Au contraire, MCDI2 et MA ont pour habitude de sortir les élèves de la classe. Bien qu’ils soient conscients du côté stigmatisant que peut avoir cette démarche, ils lui trouvent des avantages : « Je me rends compte qu’ils se sentent pas trop stigmatisés, ils sont plutôt contents au contraire d’aller travailler en individuel […] Donc c’est des moments qui sont agréables pour lui. On prend vraiment le temps de chercher ce qui va l’aider, donc pour lui c’est tout bénéf’» (MCDI2) Cette pratique leur permet non seulement de se concentrer sur l’élève pour lequel ils interviennent, mais aussi d’éviter les problèmes liés au regard d’un adulte sur le travail de l’enseignant ordinaire : « C’est toujours pareil, y en a qui ont des difficultés à avoir quelqu’un d’autre dans la classe. Même moi quand j’avais ma propre classe, j’aimais pas spécialement quand y avait quelqu’un d’autre dans la classe avec moi » (MCDI2) Il est intéressant de noter que l’expérience de MCDI2 en tant qu’enseignante ordinaire influence ses pratiques d’intervenant. L’acceptation par l’enseignant ordinaire de la présence d’un deuxième adulte dans la classe semble donc réellement jouer un rôle central dans le travail des intervenants et dans le choix de leurs pratiques. Les deux modalités d’intervention, à l’intérieur et à l’extérieur de la classe, semblent donc cohabiter au sein d’un même établissement, chacune ayant ses avocats et ses détracteurs. Elles peuvent correspondre aux co-interventions externes et internes identifiées par Tremblay (2012). On préférera ce terme à celui de co-enseignement, car, bien que ce dernier soit souvent souhaité par les intervenants, il implique la co-animation de la classe, ce qui, dans les faits, se rencontre rarement, voir jamais, en particulier au degré secondaire.

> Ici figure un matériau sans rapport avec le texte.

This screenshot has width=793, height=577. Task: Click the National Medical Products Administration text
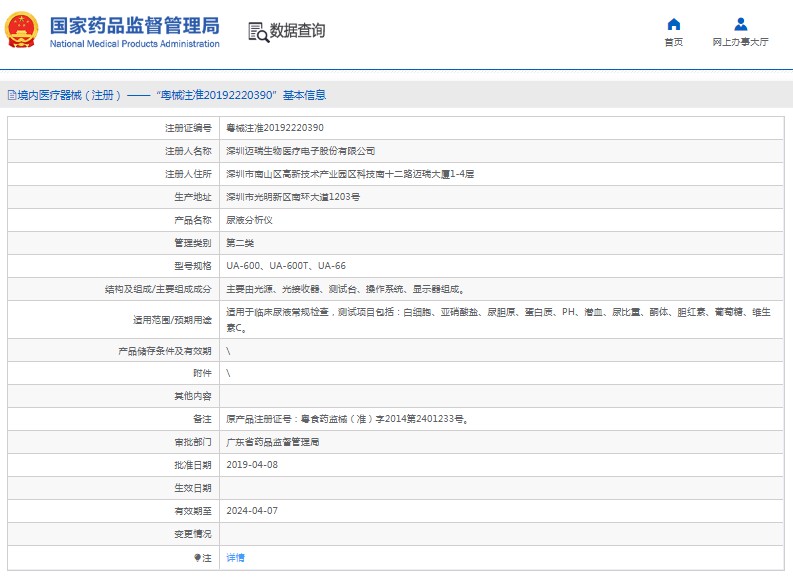pos(133,44)
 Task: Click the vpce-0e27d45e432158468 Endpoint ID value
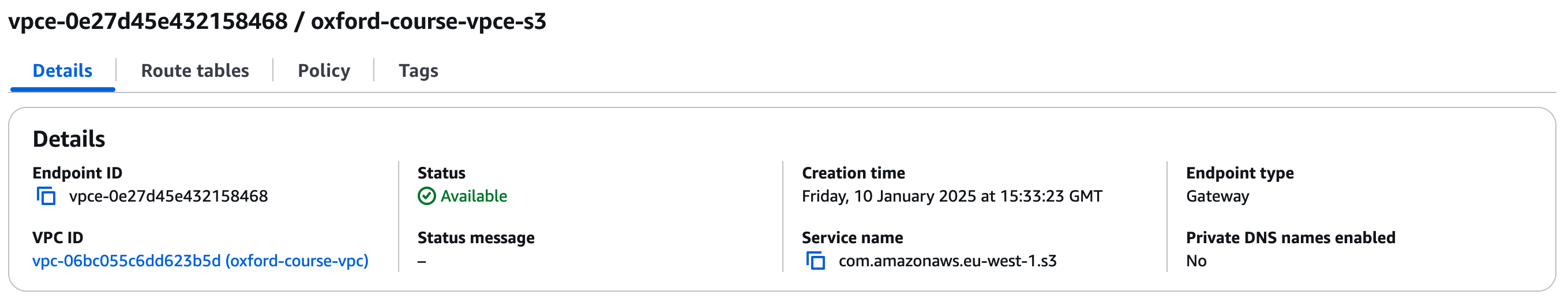tap(168, 196)
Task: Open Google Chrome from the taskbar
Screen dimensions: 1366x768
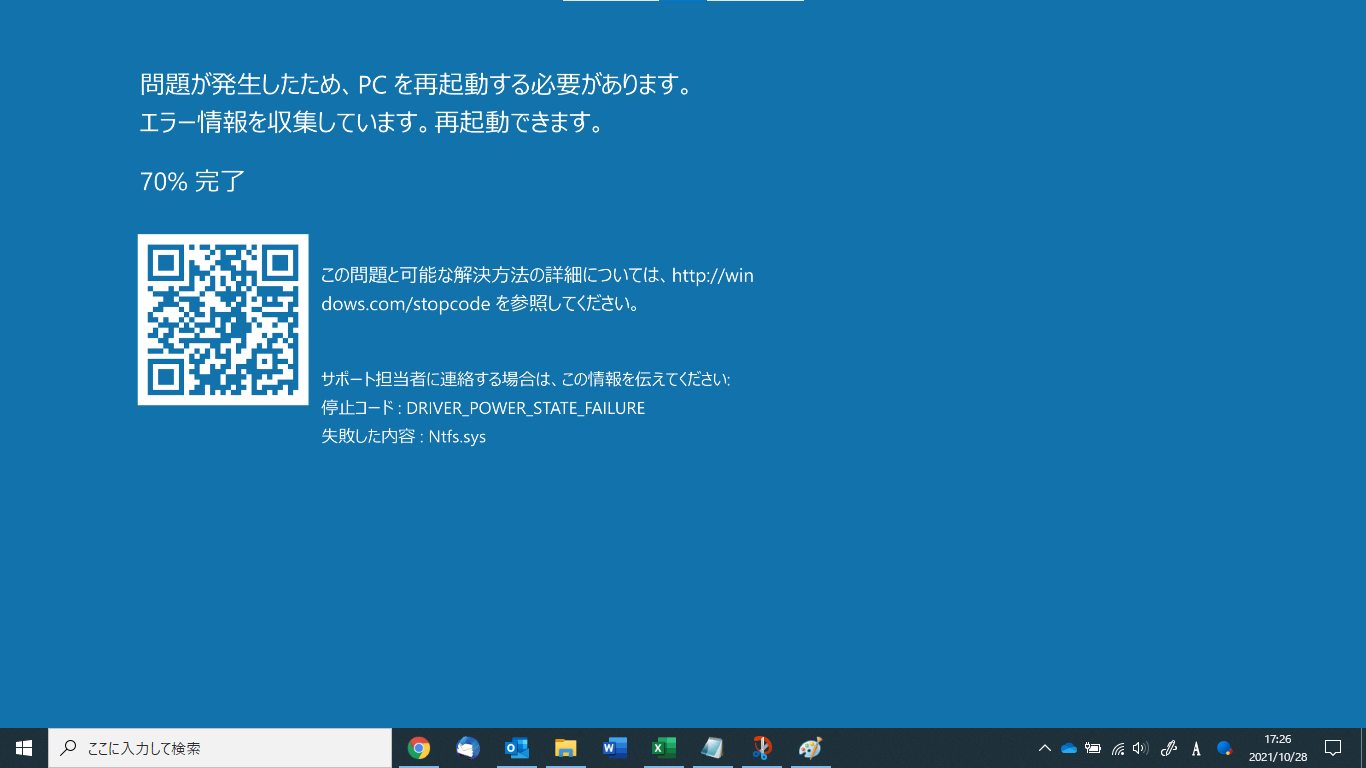Action: [419, 748]
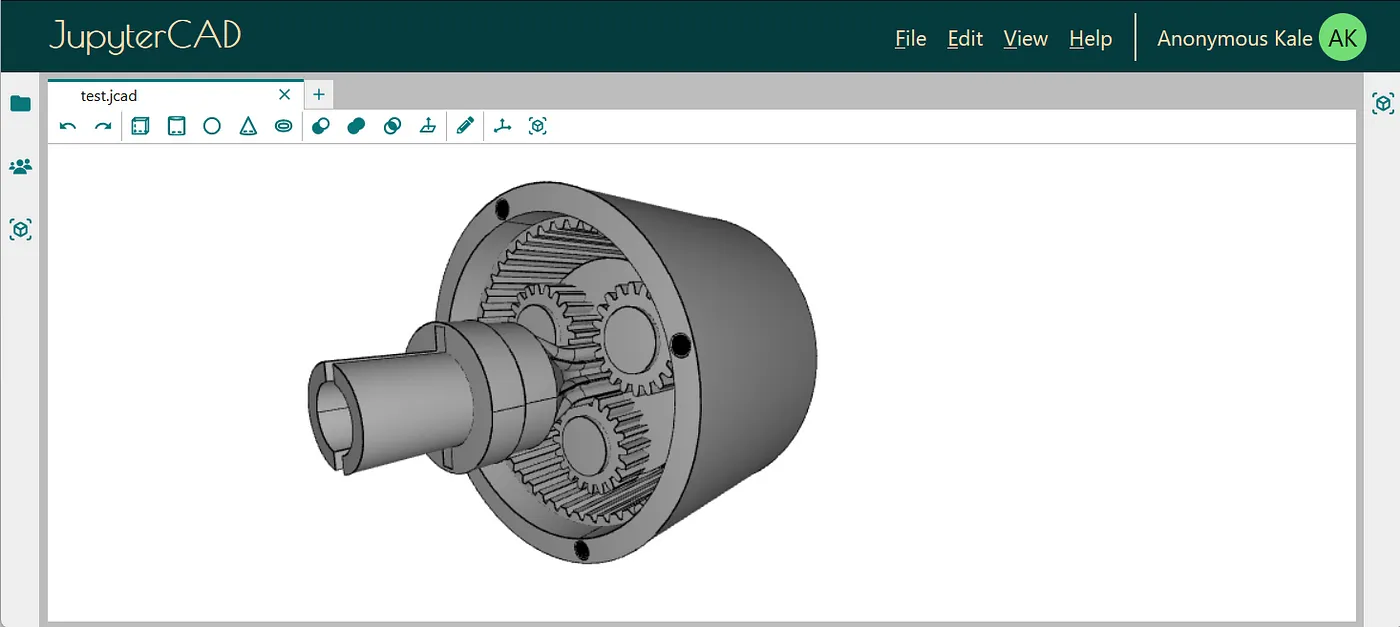
Task: Apply the Union boolean operation
Action: click(x=356, y=126)
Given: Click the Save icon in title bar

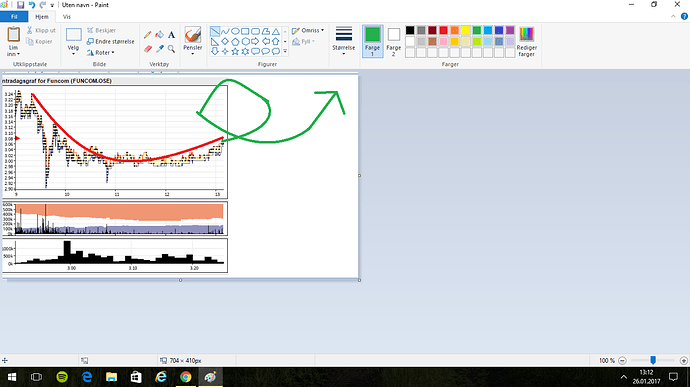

Collaboration : éléments de définition

La collaboration dans un contexte professionnel est une notion qui peut être interprétée de manière très personnelle par les différents acteurs. La littérature propose elle aussi de nombreuses définitions, portant soit uniquement sur la présence but commun (Marcel, Dupriez, Bagnoud et Tardif, 2007) soit sur la présence d’une action commune (Mc Ewan, 2003). Benoit et Angelucci (2011), en accord avec Marcel & al. (2007), distinguent la coordination, qui a lieu principalement sur un plan administratif, la collaboration, qui désigne la réalisation d’un projet commun, par exemple une séquence d’enseignement, mais des interventions séparées face aux élèves et la coopération, qui elle seule contient l’idée d’agir ensemble en classe. On peut donc conclure que ces termes ne sont actuellement pas stabilisés puisqu’aucune définition ne fait consensus. Les intervenants interrogés semblent eux-mêmes utiliser le terme « collaboration » de manière polysémique pour désigner tantôt un temps de travail en commun, tantôt la participation des acteurs au projet pédagogique mis en place autour de l’élève. Dans tous les cas, les collaborations sont qualifiées de « bonnes » lorsque certains des critères de Friend et Cook (2010) sont présents : engagement volontaire de l’enseignant, confiance entre les acteurs et relations cordiales.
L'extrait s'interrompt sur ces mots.